● TEXT EXCERPT
------------------------------------

Fast Memory Copy

We have experimented with some faster memory copies back when we were using P5-based machines.

* Design

We will first explain the three methods we tested, rep/movsl used in the standard libc, unrolled/prefetched using integer registers, and unrolled/prefetched using floating-point registers.

* libc

This is the standard memory copy routine in libc (and also used to move things around in the kernel:
	movb	%cl,%al
	shrl	$2,%ecx			/* copy longword-wise */
	movb	%al,%cl
	andb	$3,%cl			/* copy remaining bytes */
This can move about 40MB/s on our 133MHz Pentium (Triton Chipset, 60ns EDO RAM, 256KB PB cache) as a user-level program. The movs instruction, when prefixed by rep, moves data from an area pointed to by the %esi ("source index") register to that pointed to by %edi ("destination index"). The number of items moved is in the %ecx ("count") register. It speeds up the movement by using movsl (move 32-bit longword), until there are at most 3 bytes remaining, and then calls movsb (move byte) to do the rest.

------------------------------------

● DATA SHOWN
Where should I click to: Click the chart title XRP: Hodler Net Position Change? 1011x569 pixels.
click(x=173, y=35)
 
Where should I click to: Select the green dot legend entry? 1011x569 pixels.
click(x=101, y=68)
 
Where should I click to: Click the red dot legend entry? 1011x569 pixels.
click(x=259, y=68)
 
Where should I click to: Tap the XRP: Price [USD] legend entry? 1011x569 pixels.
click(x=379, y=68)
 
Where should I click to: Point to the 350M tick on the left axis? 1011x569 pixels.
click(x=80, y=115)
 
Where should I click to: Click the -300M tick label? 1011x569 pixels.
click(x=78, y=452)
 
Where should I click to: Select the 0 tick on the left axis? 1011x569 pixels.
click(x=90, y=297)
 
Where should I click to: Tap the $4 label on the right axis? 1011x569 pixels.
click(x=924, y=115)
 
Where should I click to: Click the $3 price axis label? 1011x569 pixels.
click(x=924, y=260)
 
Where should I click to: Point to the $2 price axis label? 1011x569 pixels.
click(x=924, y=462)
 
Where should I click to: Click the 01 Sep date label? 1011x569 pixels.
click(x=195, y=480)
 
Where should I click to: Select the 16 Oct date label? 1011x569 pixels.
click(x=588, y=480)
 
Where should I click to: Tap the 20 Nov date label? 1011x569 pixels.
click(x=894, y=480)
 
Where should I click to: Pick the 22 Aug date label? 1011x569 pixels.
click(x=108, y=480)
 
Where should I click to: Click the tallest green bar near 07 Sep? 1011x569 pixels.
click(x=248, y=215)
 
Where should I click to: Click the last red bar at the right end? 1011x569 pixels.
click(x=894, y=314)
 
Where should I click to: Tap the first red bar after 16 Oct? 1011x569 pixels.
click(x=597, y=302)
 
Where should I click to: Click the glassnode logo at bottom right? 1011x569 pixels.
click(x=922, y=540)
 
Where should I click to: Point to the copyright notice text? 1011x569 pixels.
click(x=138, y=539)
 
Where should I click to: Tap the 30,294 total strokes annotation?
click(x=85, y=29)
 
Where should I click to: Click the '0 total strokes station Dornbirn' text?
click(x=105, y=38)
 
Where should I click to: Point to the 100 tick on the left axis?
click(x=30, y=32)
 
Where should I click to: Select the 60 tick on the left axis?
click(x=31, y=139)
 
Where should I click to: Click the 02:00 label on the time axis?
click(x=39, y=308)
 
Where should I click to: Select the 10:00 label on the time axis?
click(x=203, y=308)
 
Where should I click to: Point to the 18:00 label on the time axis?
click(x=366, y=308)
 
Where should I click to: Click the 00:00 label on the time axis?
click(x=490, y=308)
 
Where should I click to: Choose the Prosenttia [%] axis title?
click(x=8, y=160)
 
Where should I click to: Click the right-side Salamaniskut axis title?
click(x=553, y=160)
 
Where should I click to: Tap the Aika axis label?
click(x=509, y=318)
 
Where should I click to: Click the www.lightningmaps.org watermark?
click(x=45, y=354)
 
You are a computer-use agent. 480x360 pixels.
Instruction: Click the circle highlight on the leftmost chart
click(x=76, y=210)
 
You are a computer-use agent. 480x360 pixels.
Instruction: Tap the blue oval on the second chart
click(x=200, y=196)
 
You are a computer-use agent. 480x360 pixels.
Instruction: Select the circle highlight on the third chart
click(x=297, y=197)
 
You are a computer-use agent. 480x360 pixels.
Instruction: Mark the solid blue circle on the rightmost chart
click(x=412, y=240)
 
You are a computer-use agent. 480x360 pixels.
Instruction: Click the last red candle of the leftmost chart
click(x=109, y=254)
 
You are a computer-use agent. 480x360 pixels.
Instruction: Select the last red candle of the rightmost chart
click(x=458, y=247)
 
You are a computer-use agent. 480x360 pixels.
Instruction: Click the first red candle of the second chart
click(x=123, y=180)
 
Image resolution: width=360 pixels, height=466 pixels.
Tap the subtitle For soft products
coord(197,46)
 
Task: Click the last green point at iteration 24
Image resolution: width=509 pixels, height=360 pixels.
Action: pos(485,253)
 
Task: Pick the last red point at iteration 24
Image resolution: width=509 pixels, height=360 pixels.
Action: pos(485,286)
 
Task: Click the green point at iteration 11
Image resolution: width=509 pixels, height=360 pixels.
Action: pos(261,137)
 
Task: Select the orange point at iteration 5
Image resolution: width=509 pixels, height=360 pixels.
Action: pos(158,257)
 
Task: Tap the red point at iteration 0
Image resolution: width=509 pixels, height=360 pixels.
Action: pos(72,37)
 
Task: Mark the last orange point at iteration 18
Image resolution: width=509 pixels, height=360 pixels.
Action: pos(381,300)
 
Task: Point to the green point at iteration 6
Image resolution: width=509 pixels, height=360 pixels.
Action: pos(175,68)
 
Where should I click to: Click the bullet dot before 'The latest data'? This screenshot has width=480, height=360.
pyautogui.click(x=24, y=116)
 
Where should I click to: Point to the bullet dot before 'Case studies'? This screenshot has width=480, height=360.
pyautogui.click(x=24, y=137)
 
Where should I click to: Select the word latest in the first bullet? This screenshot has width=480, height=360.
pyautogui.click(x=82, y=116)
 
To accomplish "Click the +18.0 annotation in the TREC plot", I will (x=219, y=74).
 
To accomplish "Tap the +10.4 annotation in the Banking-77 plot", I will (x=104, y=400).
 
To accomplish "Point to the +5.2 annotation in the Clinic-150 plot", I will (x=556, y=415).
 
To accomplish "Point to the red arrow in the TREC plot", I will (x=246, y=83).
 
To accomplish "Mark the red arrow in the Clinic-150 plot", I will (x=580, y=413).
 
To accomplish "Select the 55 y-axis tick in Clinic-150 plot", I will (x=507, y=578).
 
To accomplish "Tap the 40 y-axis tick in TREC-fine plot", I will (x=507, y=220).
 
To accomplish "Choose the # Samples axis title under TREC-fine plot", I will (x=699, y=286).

------------------------------------

● INSTRUCTIONS
• A. Update the records starting at the line that contains "Where should I click to: Select the 60" and ending at the line that contains "click(x=366, y=308)", with "time axis" replaced by "horizontal axis". Give only those lines, with everything else left as is.
• B. Write what comes next in the fast memory copy text, picking up right after its last sentence.

● ANSWERS FOR THE TASKS
• A.
Where should I click to: Select the 60 tick on the left axis?
click(x=31, y=139)
 
Where should I click to: Click the 02:00 label on the horizontal axis?
click(x=39, y=308)
 
Where should I click to: Select the 10:00 label on the horizontal axis?
click(x=203, y=308)
 
Where should I click to: Point to the 18:00 label on the horizontal axis?
click(x=366, y=308)

• B.
* Copy through integer registers

The next version has a hand-unrolled loop with prefetching. The sample code below copies 64 bytes per iteration:
	cmpl $63,%ecx
	jbe unrolled_tail

	.align 2,0x90
	movl 32(%esi),%eax		/* prefetch next cache line */
	cmpl $67,%ecx
	jbe unrolled_tmp		/* and one more if we have */
	movl 64(%esi),%eax		/*   >= 68 bytes to move */

	.align 2,0x90
	movl 0(%esi),%eax		/* load in pairs */
	movl 4(%esi),%edx
	movl %eax,0(%edi)		/* store in pairs */
	movl %edx,4(%edi)
	movl 8(%esi),%eax
	movl 12(%esi),%edx
	movl %eax,8(%edi)
	movl %edx,12(%edi)
	movl 16(%esi),%eax
	movl 20(%esi),%edx
	movl %eax,16(%edi)
	movl %edx,20(%edi)
	movl 24(%esi),%eax
	movl 28(%esi),%edx
	movl %eax,24(%edi)
	movl %edx,28(%edi)
	movl 32(%esi),%eax
	movl 36(%esi),%edx
	movl %eax,32(%edi)
	movl %edx,36(%edi)
	movl 40(%esi),%eax
	movl 44(%esi),%edx
	movl %eax,40(%edi)
	movl %edx,44(%edi)
	movl 48(%esi),%eax
	movl 52(%esi),%edx
	movl %eax,48(%edi)
	movl %edx,52(%edi)
	movl 56(%esi),%eax
	movl 60(%esi),%edx
	movl %eax,56(%edi)
	movl %edx,60(%edi)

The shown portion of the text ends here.